[Tantangan 1]
Jawab pertanyaan berikut berdasarkan berita tentang Festival Kampung Budaya Polowijen.
(a) Pada hari dan tanggal berapa festival ke-8 digelar?
(b) Apa tema festival kali ini?
(c) Siapa penggagas KBP?

[Blok Teks]

▬▬▬▬▬▬▬▬▬▬

Kota Malang | ADADIMALANG.COM – Dalam rangka memperingati Hari Tari Sedunia pada 29 April 2025 mendatang, Kampung Budaya Polowijen (KBP) kembali menggelar Festival Kampung Budaya Polowijen ke-8 pada Sabtu, 26 April 2025.
Mengangkat tema Sewindu Nyabrang KBP, festival ini kali ini diadakan pada akhir bulan, berbeda dari tahun-tahun sebelumnya yang selalu digelar bertepatan dengan Hari Ulang Tahun Kota Malang. Hal ini sengaja dilakukan mengingat perayaan Lebaran yang baru saja berlangsung pada awal bulan April.
Festival ini dirancang untuk mengangkat dan memperkenalkan seni topeng tradisional yang menjadi warisan budaya di Malang, terutama Topeng Jaranan Bantengan Polowijen.
Isa Wahyudi yang lebih akrab disapa Ki Demang yang merupakan penggagas KBP mengungkapkan bahwa Hari Tari Sedunia adalah waktu yang tepat untuk menyatukan berbagai elemen seni dalam satu panggung.
“Polowijen dulu adalah pusat budaya dan seni di Malang, tempat lahirnya berbagai jenis kesenian topeng. Oleh karena itu, acara seperti ini perlu dihadirkan sebagai bentuk apresiasi terhadap pelaku seni lokal,” kata Ki Demang.

▬▬▬▬▬▬▬▬▬▬

[Bahan Latihan]
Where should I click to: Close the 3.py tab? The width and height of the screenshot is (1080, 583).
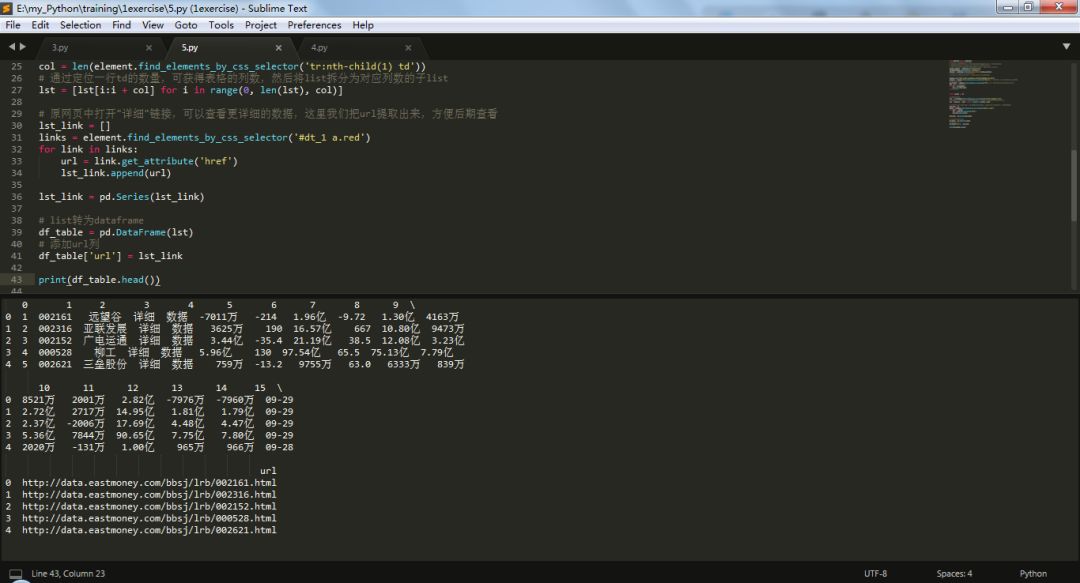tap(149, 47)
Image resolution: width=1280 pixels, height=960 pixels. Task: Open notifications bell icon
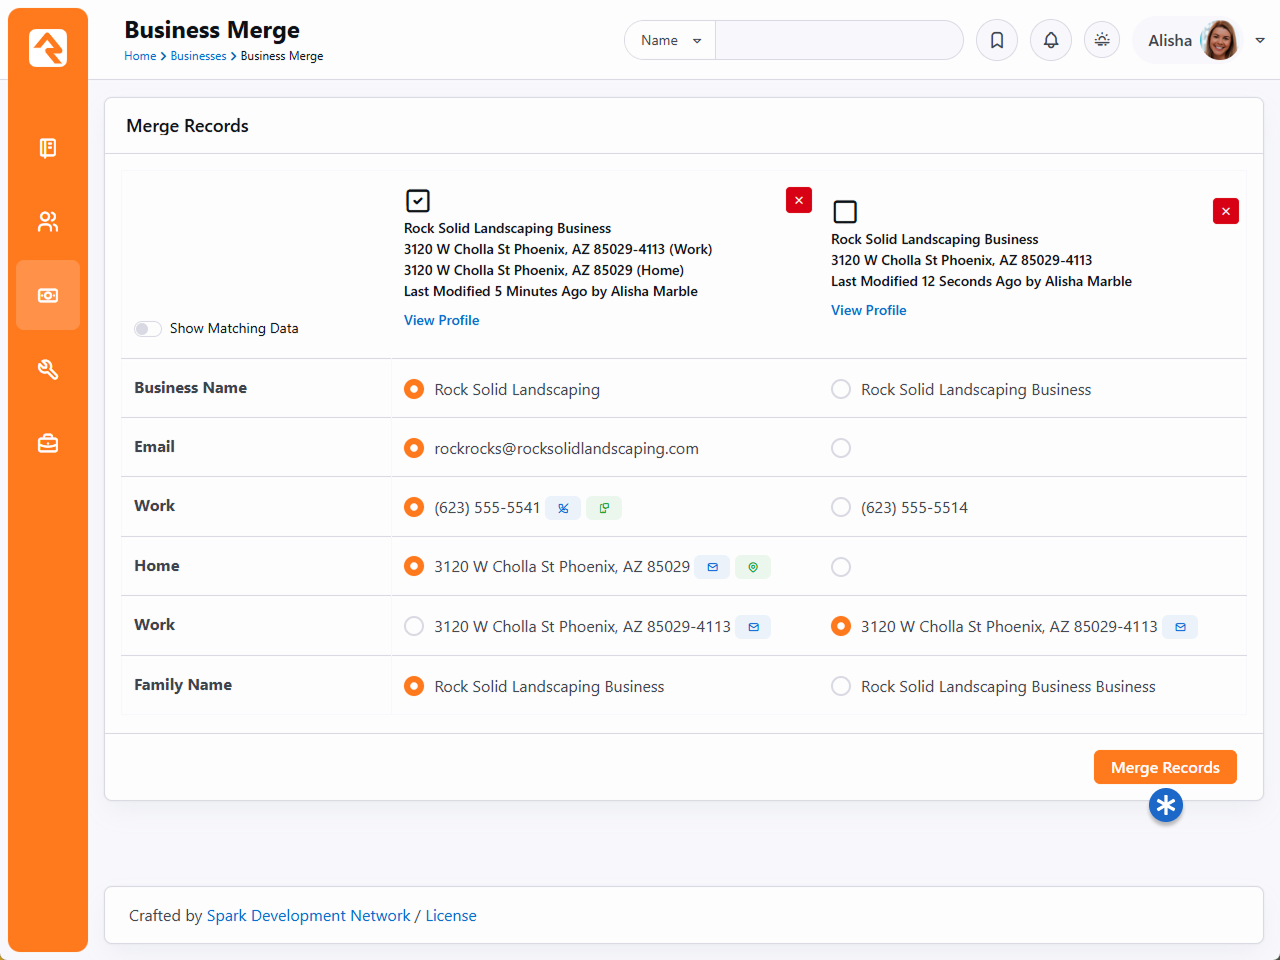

▬▬▬▬▬▬▬▬▬▬

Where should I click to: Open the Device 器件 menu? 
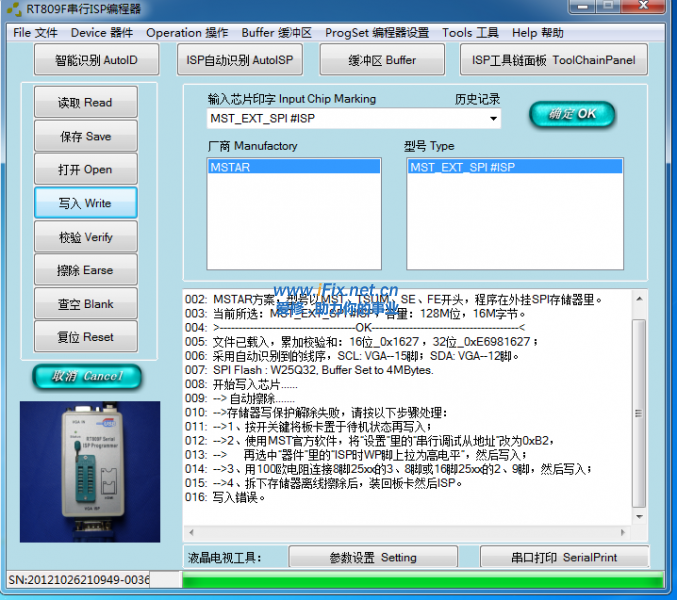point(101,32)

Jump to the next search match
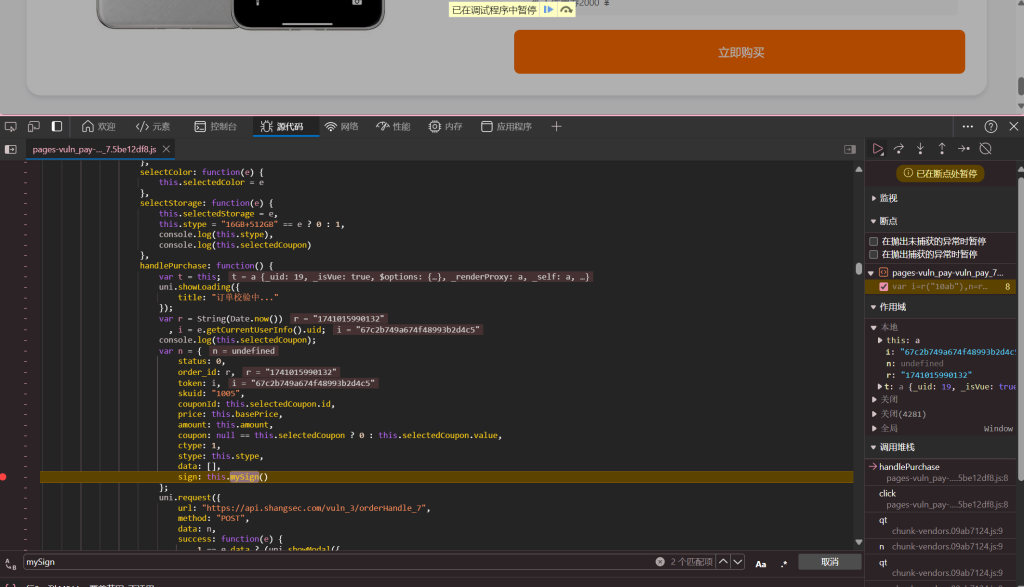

▬▬▬▬▬▬▬▬▬▬

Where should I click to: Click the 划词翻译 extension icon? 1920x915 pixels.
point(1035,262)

▬▬▬▬▬▬▬▬▬▬

[Tantangan 2]
Susun baris-baris di atas yang terletak setelah teks menjadi tabel Markdown dengan kolom "No" dan "Baris". Ambil dari baris yang memuat "Where should I click to: Close" sampai baris yang memuat "Image resolution: width=1280", lewati baris kosong, dan jangan sertakan gambar.

[Hasil Latihan 1]
(a) Sabtu, 26 April 2025.
(b) Sewindu Nyabrang KBP.
(c) Isa Wahyudi, yang lebih akrab disapa Ki Demang.

[Hasil Latihan 2]
| No | Baris |
|---|---|
| 1 | Where should I click to: Close the 3.py tab? The width and height of the screenshot is (1080, 583). |
| 2 | tap(149, 47) |
| 3 | Image resolution: width=1280 pixels, height=960 pixels. Task: Open notifications bell icon |